How Xenoblade 2 Teaches Mechanics

Xenoblade Chronicles 2 is an insanely complicated game. The excellent battle mechanics is just one example of how complex this game is. With all this complexity, surely there are things we can learn about how to teach players mechanics in games. Let’s explore how Xenoblade 2 teaches players and how it could be better.


The incredible book on user experience, Don’t Make Me Think, suggests that the best user interfaces are self-evident – someone can look at the user interface and know what everything means and what they can do. Applying this to games: a game shouldn’t need to teach the player at all because the UX should be self-evident. RPGs typically have a problem with this due to the complexity of the mechanics. Xenoblade 2 is no exception. Just look at the battle UI (credit to Reddit user jp21231 for the image):

Let’s point out some good things:

  • The specials attack points out the button you must press. ZL and ZR are also on the left hand and right-hand side of the screen respectively, corresponding to the hands you need to use. This makes it easy to remember which one to press.
  • The bottom left and right sections correspond to the DPAD and xyab respectively. Somewhat experienced players will quickly be able to recognize that these buttons map to the things on the screen.
  • The names of the arts and what they do next to the arts are incredibly useful mid-battle. Although, it’s easy to accidentally turn them off (left stick click) and not realize how to turn them on.
  • Elemental colors and shapes make it easy for people to see exactly what the need to perform combos. (Still, the special attack prompts could have the elemental symbols to help color blind people.)
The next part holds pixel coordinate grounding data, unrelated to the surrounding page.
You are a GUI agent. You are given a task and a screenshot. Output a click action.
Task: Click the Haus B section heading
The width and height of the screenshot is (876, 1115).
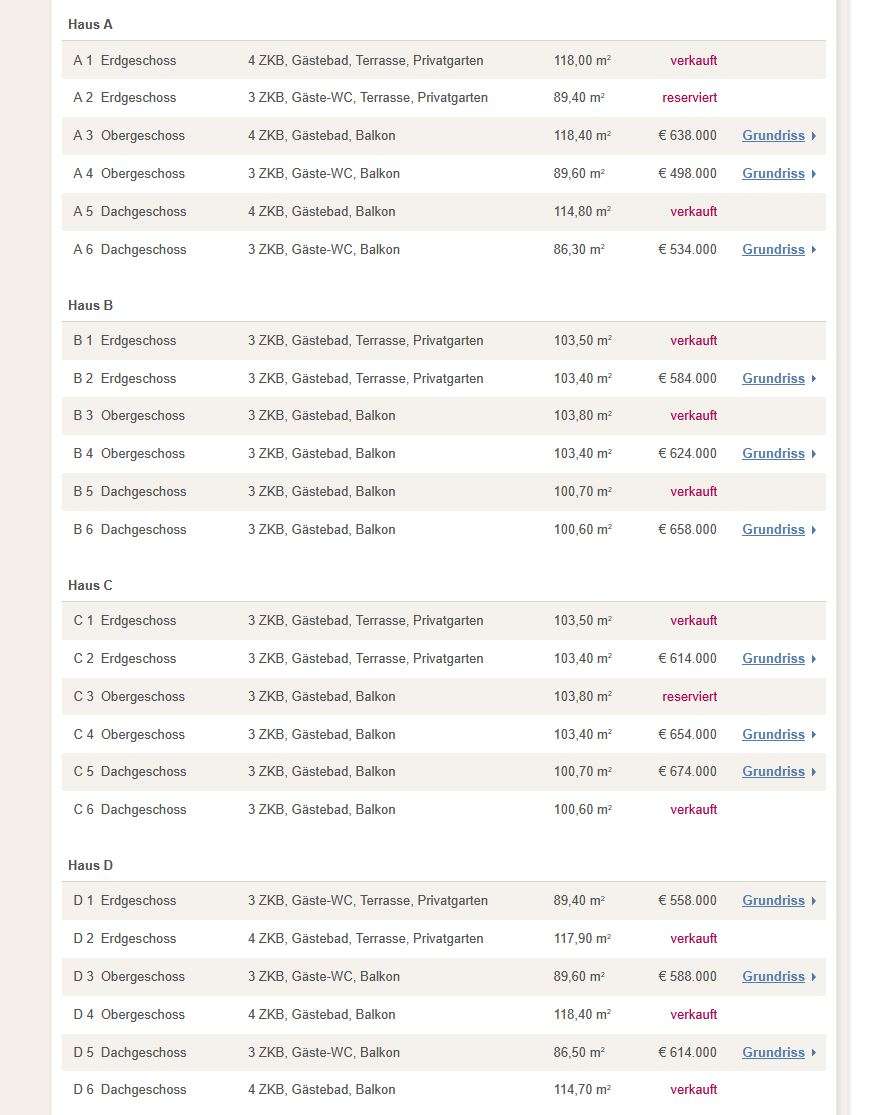coord(90,306)
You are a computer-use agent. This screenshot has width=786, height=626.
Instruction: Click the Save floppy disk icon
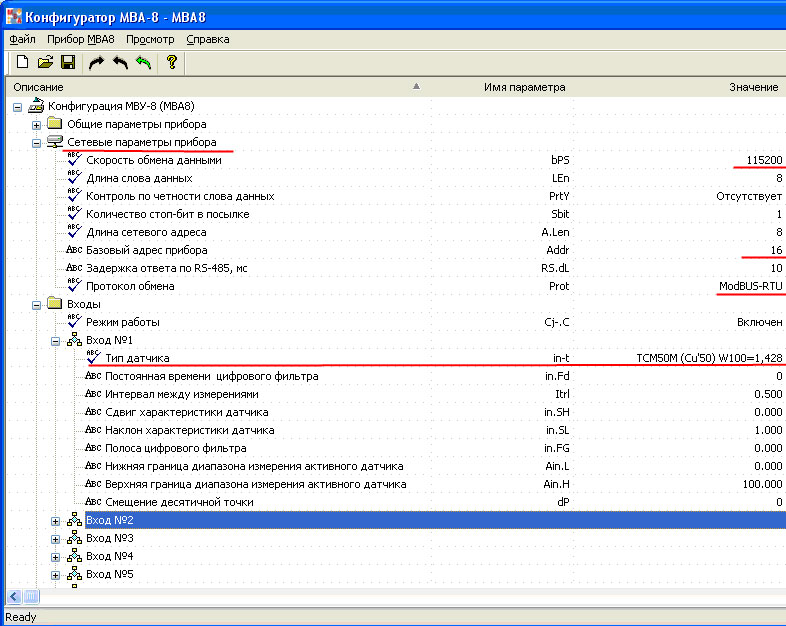[68, 63]
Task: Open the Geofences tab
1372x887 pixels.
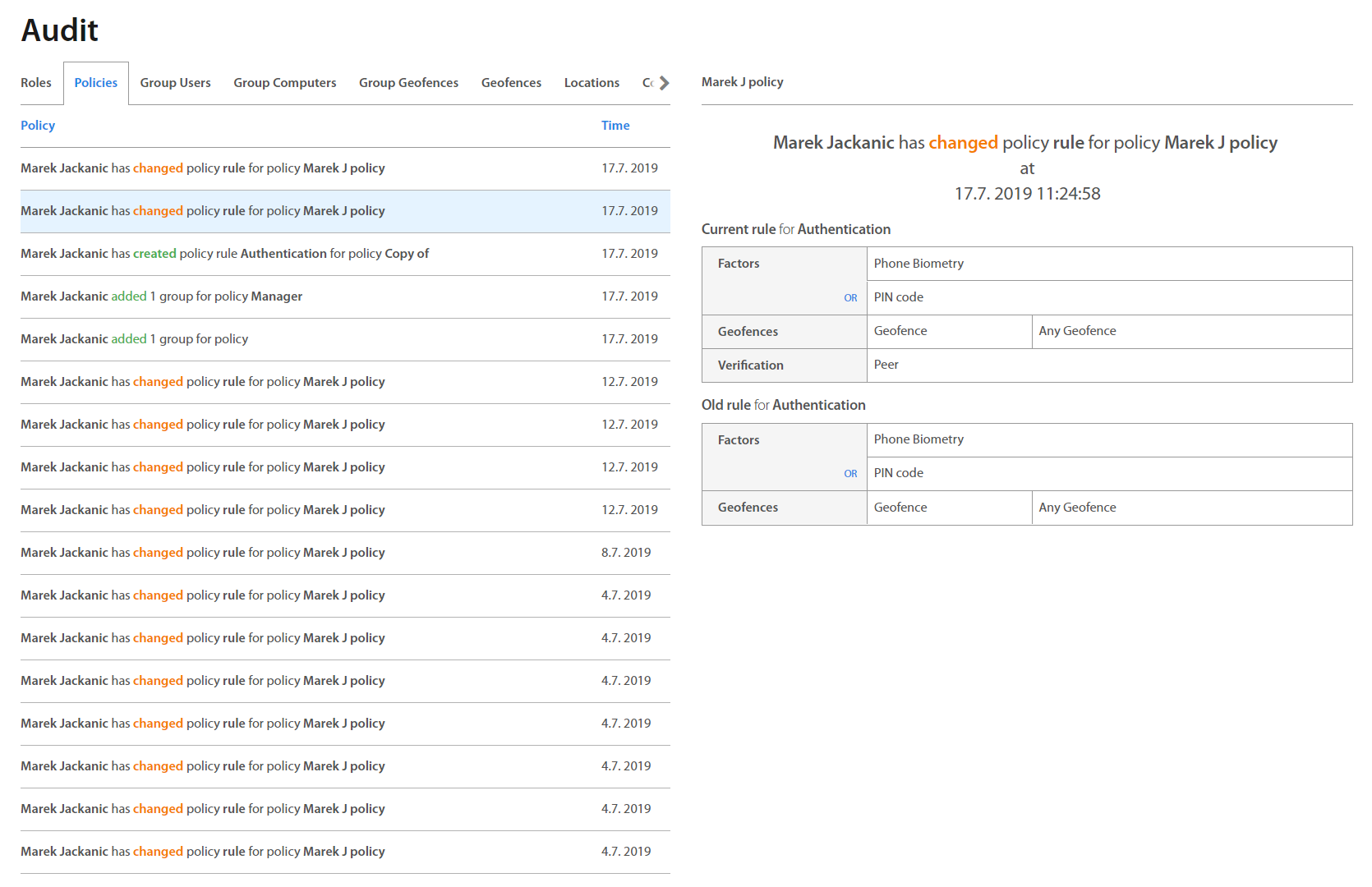Action: click(511, 83)
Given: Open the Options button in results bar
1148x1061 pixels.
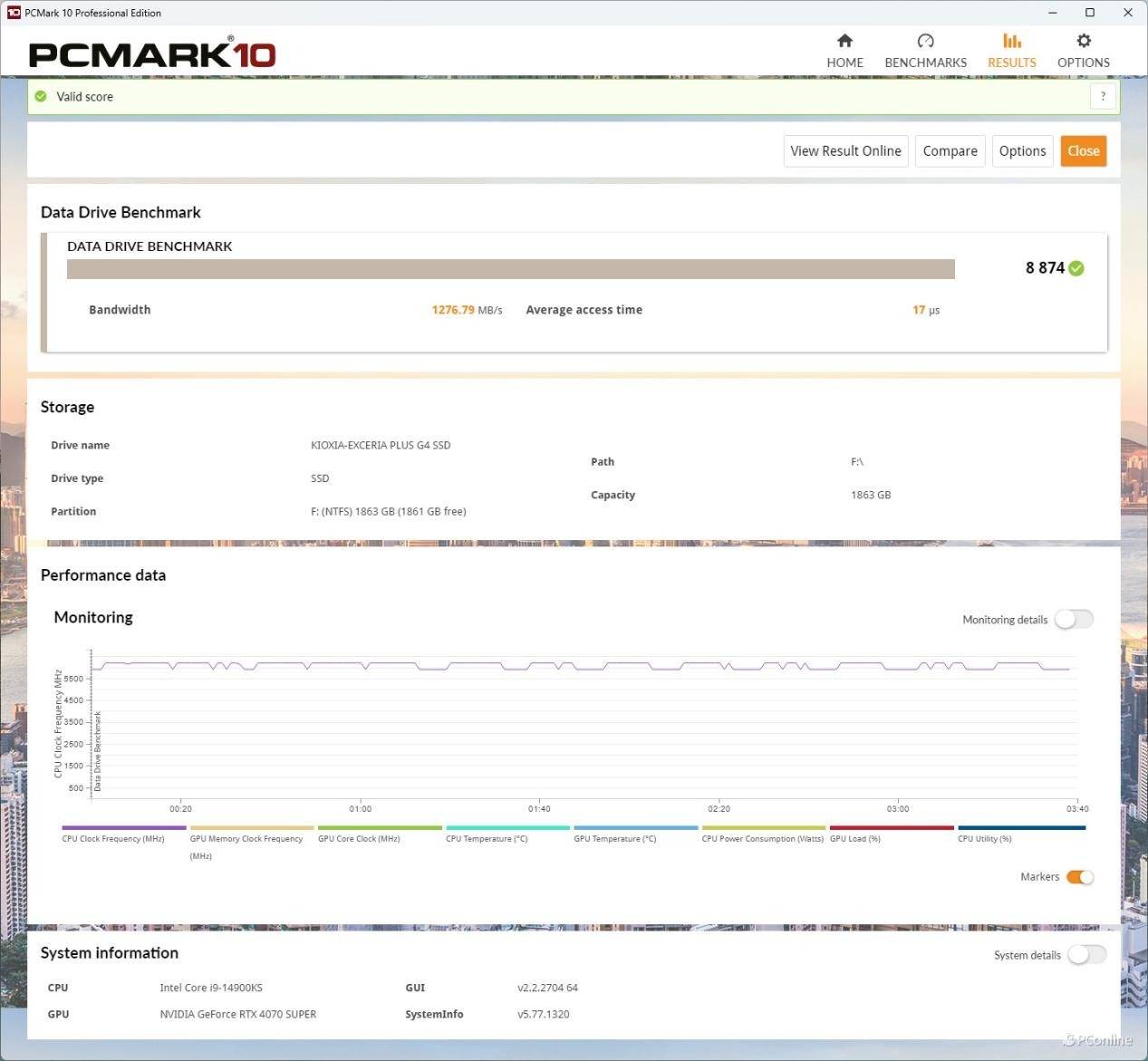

Some things that could be improved (although some may be difficult):

  • The Party Meter in the upper left corner activates when you press +. There’s no indication that you can press + to do anything here. Additionally, + is on the right Joycon. This violates the rest of the UI design that keeps your hands tied to their half of the screen.
  • There’s typically a flood of numbers. It’s way too much information to display to the player at once. Even with the color coding, I found myself just ignoring the numbers unless it’s a critical hit because there’s too many to pay attention to. This can make it difficult for the player to learn which strategies in battle lead to the best damage outcome.
  • The specials combo in the upper right corner. When I first saw this, it made no sense to me. It would make more sense by adding arrows between levels (the lines in the above pic between elements aren’t actually in the game, but this is an example of what would make it more apparent). Additionally, there’s no way to know the elemental combo trees in the game besides memorization.
  • While there’s a nifty control popup you can call on the screen to see controls. Unfortunately, there’s no way to view the battle controls during a battle. As far as I can tell, there’s no reason they didn’t supply an in-game pause screen in battle. The pause screen would’ve been an excellent opportunity to show the controls and elemental combo trees.

While I won’t go into it too much, the menu UI leaves a lot to be desired. I was always pressing the wrong button to get to the map vs. changing time vs. the normal menu. The normal menu is also extremely complicated with as many different systems that exist in the game. This makes it more difficult to learn the progression mechanics than it could be.


The majority of mechanics rely on tutorial boxes to teach mechanics to the player. This tends to have many problems:

  • Tutorials overwhelm players with information with more information than they need at that point in the game.
  • Tutorials can never be referenced again in the game. An in-game tutorial list would be very helpful. I had to resort to the internet to learn about the controls and mechanics.
  • Tutorials tend to do things for you (such press buttons or fill up gauges for you automatically). Tutorials should always force the player to perform what they are trying to teach to help the player grasp the concept. I shouldn’t be walking away from a tutorial not understanding what it was trying to teach me.
  • Tutorials nag the player during critical plot bosses. In every boss in the first third of the game, you have to pause to read tutorial boxes. Usually, you just wanna whoop some butt, but no, you gotta wait and read this confusing text.
  • The first boss with a blade was too early to learn about blade combos. It was already overwhelming information for most people, then teaching you this mechanic (when you can’t even use it without the game doing it for you) is extremely confusing.

Most importantly, the game teaches players without making sure they actually learned it! Games should strive to show the player how to do something and then require them to do it before moving on. This makes it stick in their head. Tutorial enemies that block the player’s progression for not understanding mechanics would’ve gone a long way in helping players understand mechanics.

Other thoughts

The ultimate sin is the game never telling you how rare Overdrive Protocols are. In my playthrough, I found three throughout the 60 hours I played. I wasted the first one wondering what it did (it’s very unclear in the menu). I wasted the second one because I needed an extra fire blade on Rex to use a field skill (because I wasn’t lucky enough to get one for him naturally), so I used one. It was only later that I realized how rare this was. The game should warn players about this.

It’s unclear what affects your luck of getting Rare blades. With as horrific as the randomization is, you would at least want to know how you can maximize your chances.

Ending on a positive note: I love the helpful NPCs in the game that remind you of mechanics. While it could be done more often, I appreciate this. It helped me realize “Oh, this Break, Topple, Launch, Smash sounds important. I should try it out.”